A professora e pesquisadora Anaïs Fléchet, da Universidade de Versailles Saint-Quentin-en-Yvelines, destacou, durante a reunião, a dinâmica que havia na pesquisa e os investimentos nos programas de pós-graduação durante o governo de Luiz Inácio Lula da Silva que, segundo ela, resultou na “internacionalização dos pesquisadores brasileiros e na cooperação acadêmica entre a França e o Brasil”.

No entanto, para ela, esse campo de pesquisa está fragilizado atualmente. “Primeiro porque a crise no Brasil hoje enfraquece os programas de cooperação. Além disso, a crise nas universidades francesas também é uma realidade muito forte”, reitera.

Extrema-direita brasileira preocupa acadêmicos europeus

O fortalecimento da extrema-direita e o surgimento de movimentos conservadores no Brasil também não passam despercebidos no Velho Continente, onde são tema de discussão dos pesquisadores. Para os brasilianistas da Associação para a Pesquisa sobre o Brasil na Europa (Arbre), o fenômeno é perigoso porque reflete uma tendência verificada nas Américas e na Europa, diz Juliette Dumont, professora de História do Instituto de Altos Estudos da América Latina (Iheal) de Paris e presidente da Arbre.

“Claro que o que acontece no Brasil tem suas particularidades: a sociedade brasileira não é a sociedade francesa, nem a americana. Mas há um conjunto de processos e dinâmicas acontecendo no Brasil que também estão acontecendo em outras partes do Ocidente. Nos Estados Unidos, na França, em boa parte da Europa, também temos um contexto político-econômico marcado pelo neoliberalismo, privatizações, reformas da previdência e do código de trabalho e, claro, a subida da extrema-direita”, ressalta.

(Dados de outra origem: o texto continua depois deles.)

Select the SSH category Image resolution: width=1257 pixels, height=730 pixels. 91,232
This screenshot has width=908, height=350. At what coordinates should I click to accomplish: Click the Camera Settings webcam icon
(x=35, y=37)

Democratização dos conhecimentos sobre o Brasil

Outro consenso entre os brasilianistas reunidos nesta segunda-feira na Ehess é a necessidade de democratização da pesquisa realizada sobre o Brasil na Europa. Por isso, o objetivo do grupo liderado pela Abre é criar uma rede de pesquisadores, professores e estudantes de todas as disciplinas que trabalham sobre o Brasil na Europa.

Para Sónia Ferreira, é essencial realizar um mapeamento de tudo o que é produzido sobre o Brasil na Europa para ser compartilhado no meio acadêmico. “Desta forma, é possível melhorar as parcerias e intercâmbios de estudantes e pesquisadores, e aumentar os pedidos de financiamento. Construindo uma rede, será possível também tirar do isolamento professores e pesquisadores de seus departamentos e centros de pesquisa, para dividirmos trabalhos e pedidos de financiamento conjuntos, o que é muito valorizado nas universidades da Europa.”

Para a pesquisadora, embora a crise tenha prejudicado a produção sobre as temáticas envolvendo o Brasil, continua sendo grande o interesse de pesquisadores europeus pelo país. Apenas na disciplina de Geopolítica 170 teses de doutorado foram produzidas nos últimos dez anos na França.

“Há uma história muito importante na relação entre o Brasil e muitos países europeus que justifica esse interesse pelo contexto geográfico, político, social, especialmente nesta época contemporânea e globalizada. Sem falar no fato de o Brasil ser uma potência emergente e ter uma presença forte no mosaico político-econômico mundial, embora essa percepção seja cada vez mais colocada em questão atualmente”, finaliza.

O próximo congresso da Abre está previsto para ser realizado em setembro de 2019 em Paris.